◆ Exercise directions:
Reproduce, word for word, the stretch of the synapse study summary below from "Purpose of the" through "in chemical synaptogenesis.".

◆ Extracted text:
Published on: October 18, 2014

Area of Science:

  • Neuroscience
  • Developmental Biology
  • Cellular Biology

Background:

  • Neurons communicate via electrical and chemical synapses, with distinct developmental timelines.
  • Electrical synapses (gap junctions) typically form before chemical synapses during embryonic development.
  • This sequence suggests electrical synapses may be precursors to chemical synapses.

Purpose of the Study:

  • To test the hypothesis that electrical synapses are necessary for the formation of chemical synapses.
  • To investigate the role of gap junctions in chemical synaptogenesis.
  • To confirm the developmental relationship between electrical and chemical synapses.

Main Methods:

  • Utilized the identified neurons of the leech nervous system for experimental manipulation.
  • Employed RNA interference to transiently reduce gap junction expression in specific neurons.
  • Observed the impact of reduced gap junction expression on chemical synapse formation over time.

Main Results:

  • Transient reduction of gap junction expression prevented the scheduled formation of chemical synapses.
  • Chemical synapses remained absent even months after the intervention, in the mature nervous system.
  • This demonstrates a critical dependency of chemical synapse formation on prior gap junction presence.

Conclusions:

  • Gap junction formation is a prerequisite for chemical synaptic junction development in leech neurons.
  • The findings experimentally validate the hypothesis that electrical synapses are necessary forerunners of chemical synapses.
  • This study elucidates a fundamental mechanism in the sequential development of neuronal communication pathways.

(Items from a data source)
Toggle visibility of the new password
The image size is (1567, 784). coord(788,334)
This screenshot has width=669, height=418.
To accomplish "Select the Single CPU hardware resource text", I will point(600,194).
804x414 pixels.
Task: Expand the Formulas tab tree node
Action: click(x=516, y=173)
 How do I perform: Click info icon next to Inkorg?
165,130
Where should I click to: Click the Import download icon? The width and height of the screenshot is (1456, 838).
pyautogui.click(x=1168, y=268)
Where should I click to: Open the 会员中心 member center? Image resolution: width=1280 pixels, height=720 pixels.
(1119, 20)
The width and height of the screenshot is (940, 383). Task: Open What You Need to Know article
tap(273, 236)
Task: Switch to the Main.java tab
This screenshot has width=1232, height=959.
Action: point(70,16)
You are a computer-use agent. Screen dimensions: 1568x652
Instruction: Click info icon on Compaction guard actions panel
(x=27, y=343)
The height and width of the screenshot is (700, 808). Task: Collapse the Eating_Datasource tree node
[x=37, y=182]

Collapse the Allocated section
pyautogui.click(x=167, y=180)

◆ Answer for this exercise:
Purpose of the Study:

  • To test the hypothesis that electrical synapses are necessary for the formation of chemical synapses.
  • To investigate the role of gap junctions in chemical synaptogenesis.